» **Petunjuk 1**:
Ulangi seluruh teks tentang tata kelola hutan di bawah ini tanpa mengubah apa pun.

» **Teks yang Disediakan**:
------------------------------------------------------------

Motif mencari rente dari praktik pemberian izin telah mengalahkan tujuan pengelolaan sumberdaya alam yang berkelanjutan.

Lanjut Hendra, di beberapa kabupaten, pemberian izin marak mendekati masa pilkada dan tahun politik untuk membiayai agenda politik bupati dan para kroninya.

Meskipun masih ada faktor lain yang mempengaruhi terjadinya deforestasi, namun tidak bisa dipungkiri bahwa kelemahan tata kelola hutan turut adil dalam mempercepat kehancuran sumber daya hutan.

Masyarakat mengharapkan pentingnya informaai peta untuk Perencanaan Tata Ruang dan Tata Kelola Hutan Kab. Katingan

Perencanaan tata ruang bergantung pada peta untuk memberikan informasi tentang tutupan hutan, jenis tanah dan kepemilikan batas.

Pemetaan lahan untuk tujuan perencanaan tata ruang harus melibatkan dua hal yaitu: masalah teknis (deliniasi jenis tanah /kondisi, mengukur, dan menandai) dan masalah sosial (yaitu konsultasi dengan orang-orang lokal, kepemilikan rekaman dan klaim akses).

Ikut Bagaimana Tata Kelola Hutan Harusnya Dilakukan?
Tata kelola hutan dan lahan mengacu pada proses, mekanisme, aturan dan lembaga untuk memutuskan bagaimana lahan dan hutan yang dikelola.

Mekanisme tata kelola dapat bersifat top-down, hukum formal, kebijakan, atau program pemerintah untuk mengatur pemanfaatan lahan dan hutan.

------------------------------------------------------------

» **Petunjuk 2**:
Salin kembali bagian daftar di bawah, mulai dari baris yang memuat "This screenshot has height=910, width=1918." sampai akhir daftar, termasuk baris awal tersebut. Jangan sertakan gambar dalam jawaban.

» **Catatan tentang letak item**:
------------------------------------------------------------

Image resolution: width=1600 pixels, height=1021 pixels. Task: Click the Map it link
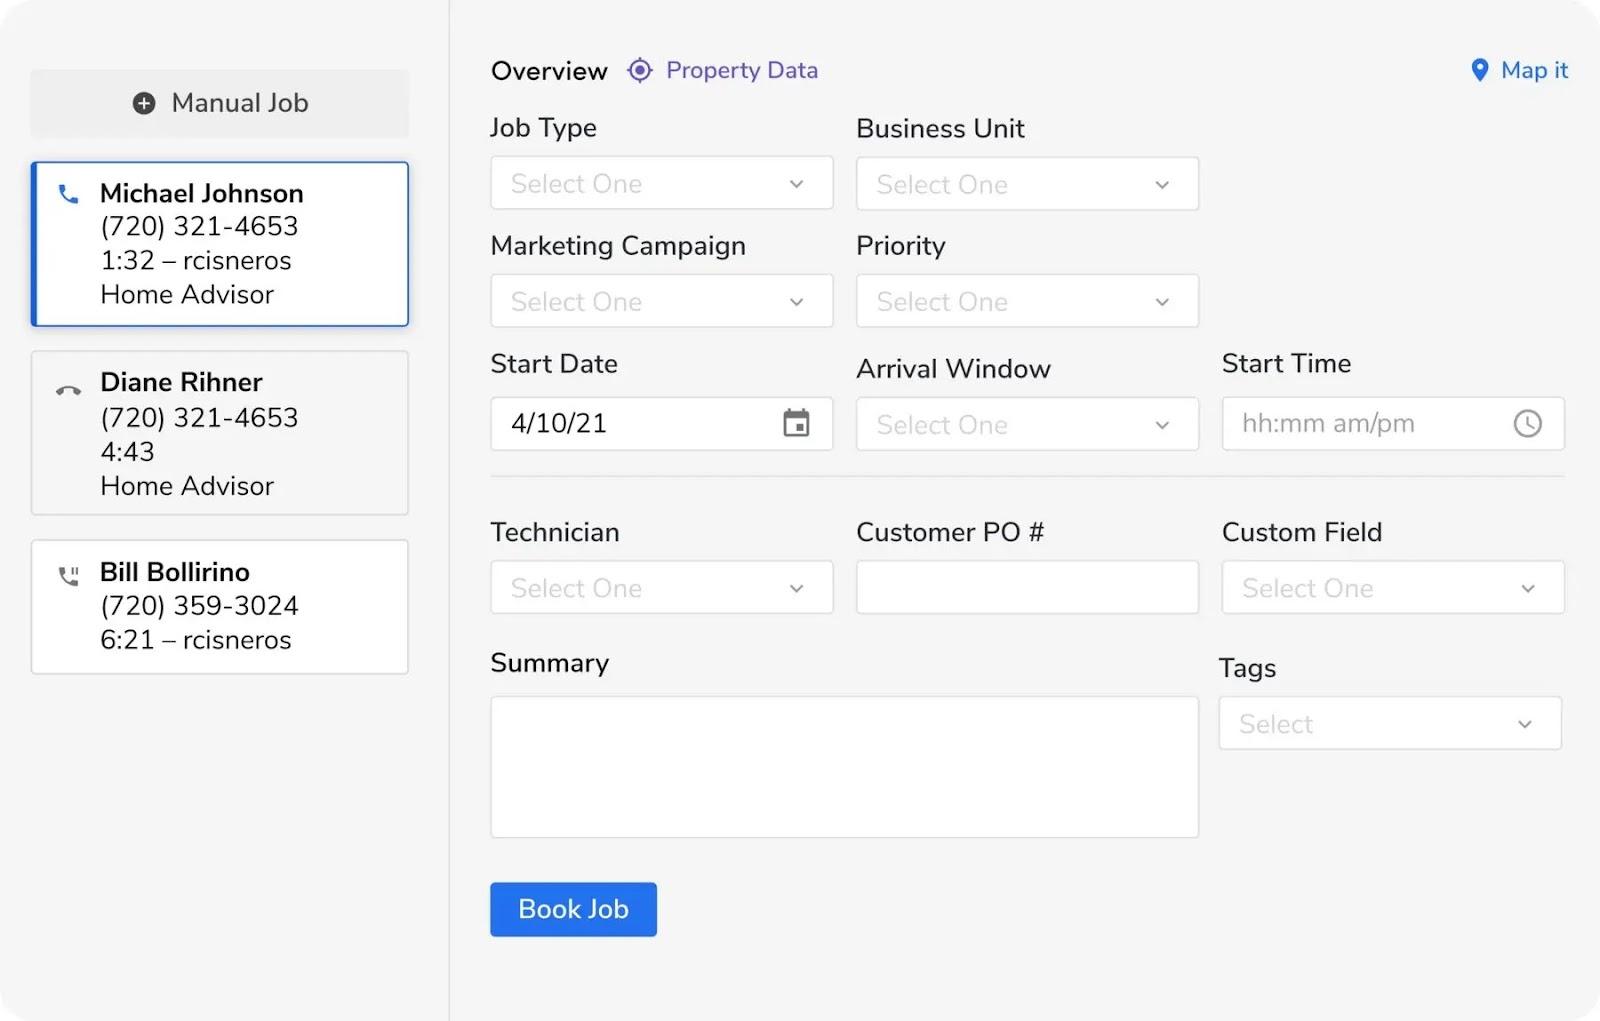(x=1534, y=70)
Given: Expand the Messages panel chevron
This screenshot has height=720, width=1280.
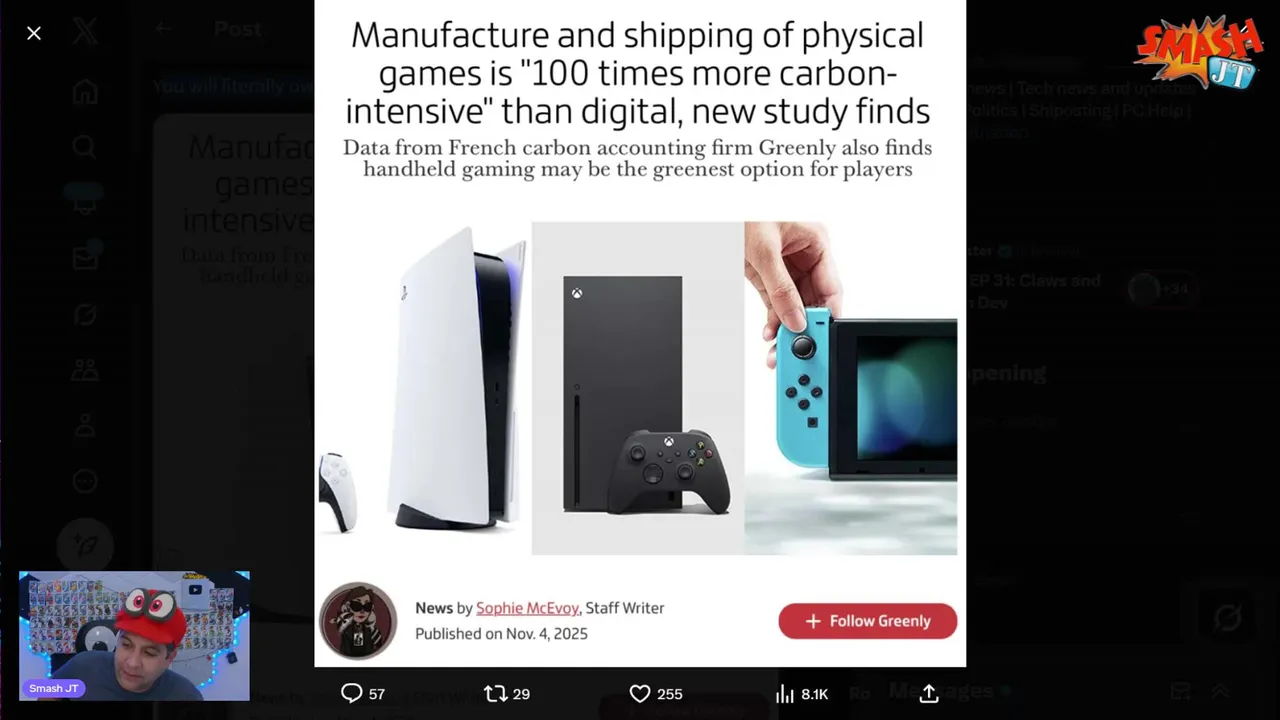Looking at the screenshot, I should [x=1220, y=691].
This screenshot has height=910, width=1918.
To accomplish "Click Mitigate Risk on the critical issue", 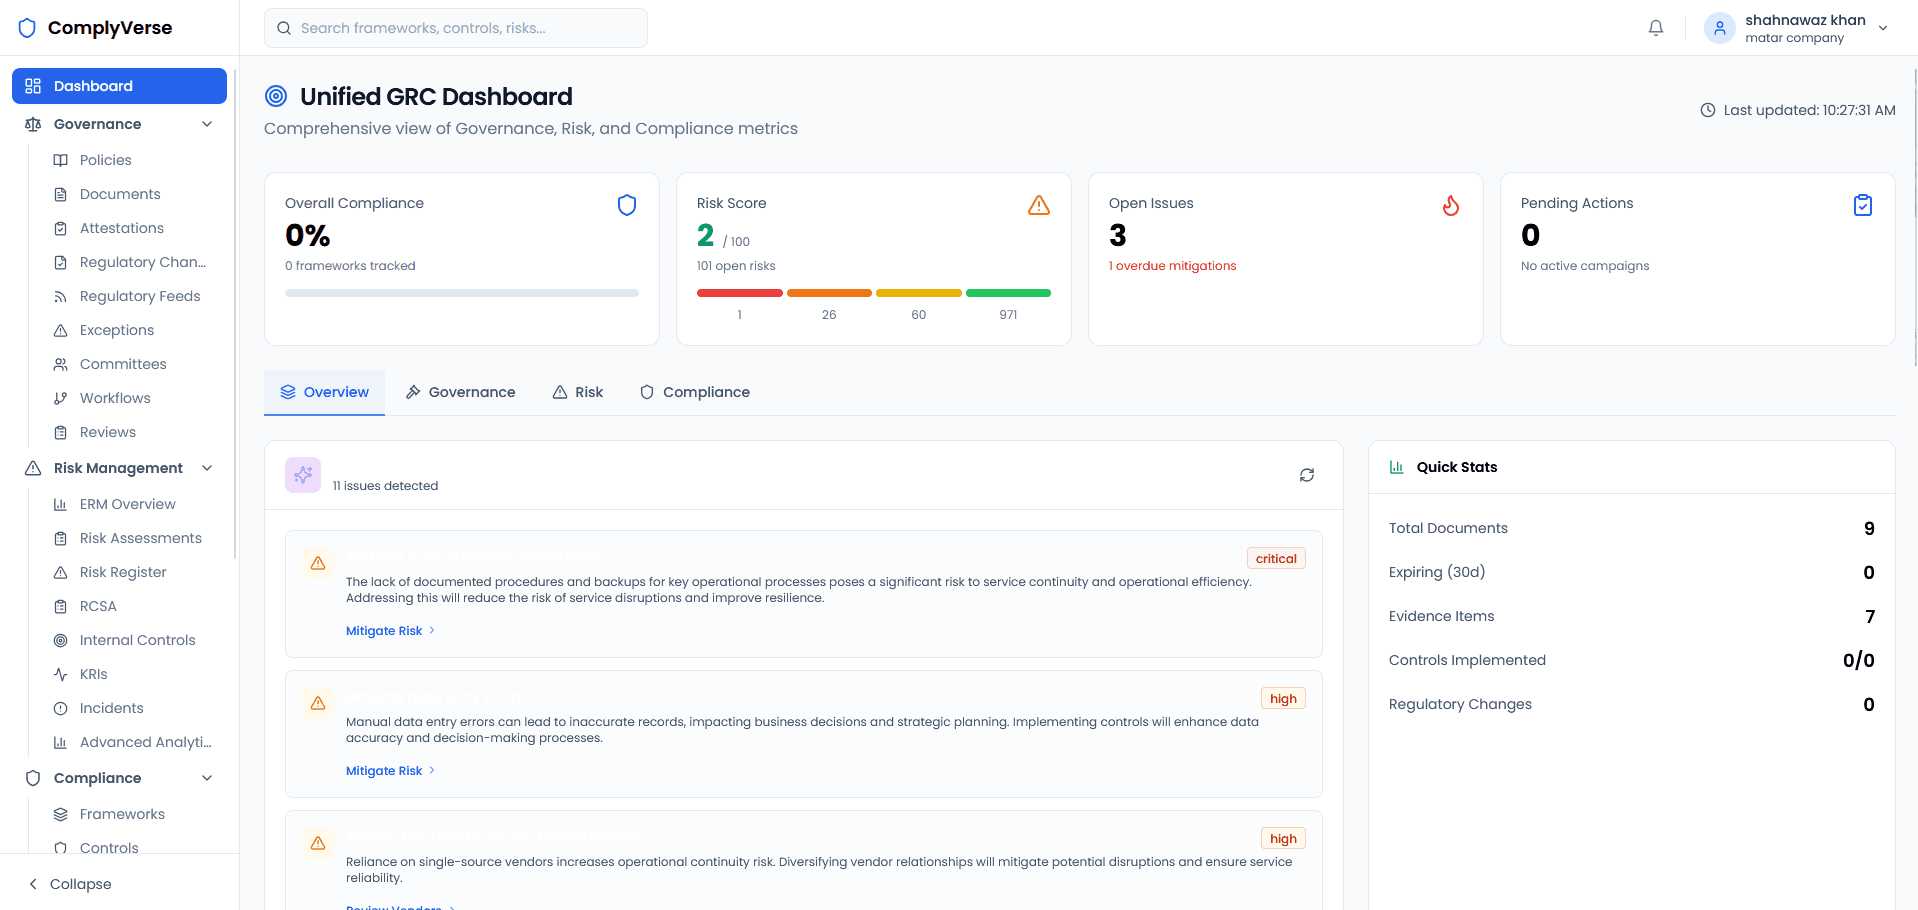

------------------------------------------------------------

» **Jawaban Latihan 1**:
Motif mencari rente dari praktik pemberian izin telah mengalahkan tujuan pengelolaan sumberdaya alam yang berkelanjutan.

Lanjut Hendra, di beberapa kabupaten, pemberian izin marak mendekati masa pilkada dan tahun politik untuk membiayai agenda politik bupati dan para kroninya.

Meskipun masih ada faktor lain yang mempengaruhi terjadinya deforestasi, namun tidak bisa dipungkiri bahwa kelemahan tata kelola hutan turut adil dalam mempercepat kehancuran sumber daya hutan.

Masyarakat mengharapkan pentingnya informaai peta untuk Perencanaan Tata Ruang dan Tata Kelola Hutan Kab. Katingan

Perencanaan tata ruang bergantung pada peta untuk memberikan informasi tentang tutupan hutan, jenis tanah dan kepemilikan batas.

Pemetaan lahan untuk tujuan perencanaan tata ruang harus melibatkan dua hal yaitu: masalah teknis (deliniasi jenis tanah /kondisi, mengukur, dan menandai) dan masalah sosial (yaitu konsultasi dengan orang-orang lokal, kepemilikan rekaman dan klaim akses).

Ikut Bagaimana Tata Kelola Hutan Harusnya Dilakukan?
Tata kelola hutan dan lahan mengacu pada proses, mekanisme, aturan dan lembaga untuk memutuskan bagaimana lahan dan hutan yang dikelola.

Mekanisme tata kelola dapat bersifat top-down, hukum formal, kebijakan, atau program pemerintah untuk mengatur pemanfaatan lahan dan hutan.

» **Jawaban Latihan 2**:
This screenshot has height=910, width=1918.
To accomplish "Click Mitigate Risk on the critical issue", 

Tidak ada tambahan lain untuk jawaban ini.